(Stored records)

======

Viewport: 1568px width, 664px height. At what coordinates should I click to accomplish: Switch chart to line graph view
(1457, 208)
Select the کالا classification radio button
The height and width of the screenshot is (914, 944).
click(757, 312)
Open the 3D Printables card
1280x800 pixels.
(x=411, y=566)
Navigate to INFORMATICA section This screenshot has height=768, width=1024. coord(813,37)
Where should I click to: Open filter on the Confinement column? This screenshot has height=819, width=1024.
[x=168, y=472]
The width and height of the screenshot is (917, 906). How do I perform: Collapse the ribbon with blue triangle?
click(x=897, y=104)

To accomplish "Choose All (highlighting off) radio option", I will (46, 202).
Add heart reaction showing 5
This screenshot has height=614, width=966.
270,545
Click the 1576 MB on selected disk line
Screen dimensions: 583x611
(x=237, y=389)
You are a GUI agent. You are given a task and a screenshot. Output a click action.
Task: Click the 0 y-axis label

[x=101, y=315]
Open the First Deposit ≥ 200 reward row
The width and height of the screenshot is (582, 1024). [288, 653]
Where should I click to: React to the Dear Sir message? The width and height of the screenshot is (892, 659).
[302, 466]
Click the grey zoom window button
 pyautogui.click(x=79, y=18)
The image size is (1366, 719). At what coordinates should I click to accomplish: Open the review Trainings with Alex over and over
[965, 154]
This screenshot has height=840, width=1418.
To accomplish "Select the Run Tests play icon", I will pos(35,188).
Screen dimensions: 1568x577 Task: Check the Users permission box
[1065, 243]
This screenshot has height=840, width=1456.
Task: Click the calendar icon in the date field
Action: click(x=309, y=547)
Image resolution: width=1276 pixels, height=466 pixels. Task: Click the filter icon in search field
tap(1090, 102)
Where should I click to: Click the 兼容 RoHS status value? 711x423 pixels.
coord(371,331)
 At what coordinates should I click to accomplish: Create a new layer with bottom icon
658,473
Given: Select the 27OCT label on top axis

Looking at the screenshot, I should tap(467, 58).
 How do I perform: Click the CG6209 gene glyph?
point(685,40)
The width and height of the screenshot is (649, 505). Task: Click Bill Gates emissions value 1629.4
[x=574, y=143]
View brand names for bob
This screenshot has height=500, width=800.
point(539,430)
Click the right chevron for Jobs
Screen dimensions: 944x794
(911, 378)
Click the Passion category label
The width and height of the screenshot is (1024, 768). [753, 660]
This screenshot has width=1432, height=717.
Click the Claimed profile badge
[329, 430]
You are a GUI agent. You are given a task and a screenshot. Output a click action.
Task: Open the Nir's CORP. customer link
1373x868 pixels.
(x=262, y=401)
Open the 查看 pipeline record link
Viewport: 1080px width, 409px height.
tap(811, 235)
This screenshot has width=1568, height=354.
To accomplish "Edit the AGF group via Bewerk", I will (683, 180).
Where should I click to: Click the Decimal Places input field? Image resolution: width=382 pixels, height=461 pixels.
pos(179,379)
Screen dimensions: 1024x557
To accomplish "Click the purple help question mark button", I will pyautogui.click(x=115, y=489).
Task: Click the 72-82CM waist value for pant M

======

# EXERCISE AIM
Look above for the line with "Click the grey zoom window button"; retype exactly that line, every line after it up to the line with "Open the 查看 pipeline record link", and that line too, nothing else.

# WORKED SOLUTION
Click the grey zoom window button
 pyautogui.click(x=79, y=18)
The image size is (1366, 719). At what coordinates should I click to accomplish: Open the review Trainings with Alex over and over
[965, 154]
This screenshot has height=840, width=1418.
To accomplish "Select the Run Tests play icon", I will pos(35,188).
Screen dimensions: 1568x577 Task: Check the Users permission box
[1065, 243]
This screenshot has height=840, width=1456.
Task: Click the calendar icon in the date field
Action: click(x=309, y=547)
Image resolution: width=1276 pixels, height=466 pixels. Task: Click the filter icon in search field
tap(1090, 102)
Where should I click to: Click the 兼容 RoHS status value? 711x423 pixels.
coord(371,331)
 At what coordinates should I click to accomplish: Create a new layer with bottom icon
658,473
Given: Select the 27OCT label on top axis

Looking at the screenshot, I should tap(467, 58).
 How do I perform: Click the CG6209 gene glyph?
point(685,40)
The width and height of the screenshot is (649, 505). Task: Click Bill Gates emissions value 1629.4
[x=574, y=143]
View brand names for bob
This screenshot has height=500, width=800.
point(539,430)
Click the right chevron for Jobs
Screen dimensions: 944x794
(911, 378)
Click the Passion category label
The width and height of the screenshot is (1024, 768). [753, 660]
This screenshot has width=1432, height=717.
Click the Claimed profile badge
[329, 430]
You are a GUI agent. You are given a task and a screenshot. Output a click action.
Task: Open the Nir's CORP. customer link
1373x868 pixels.
(x=262, y=401)
Open the 查看 pipeline record link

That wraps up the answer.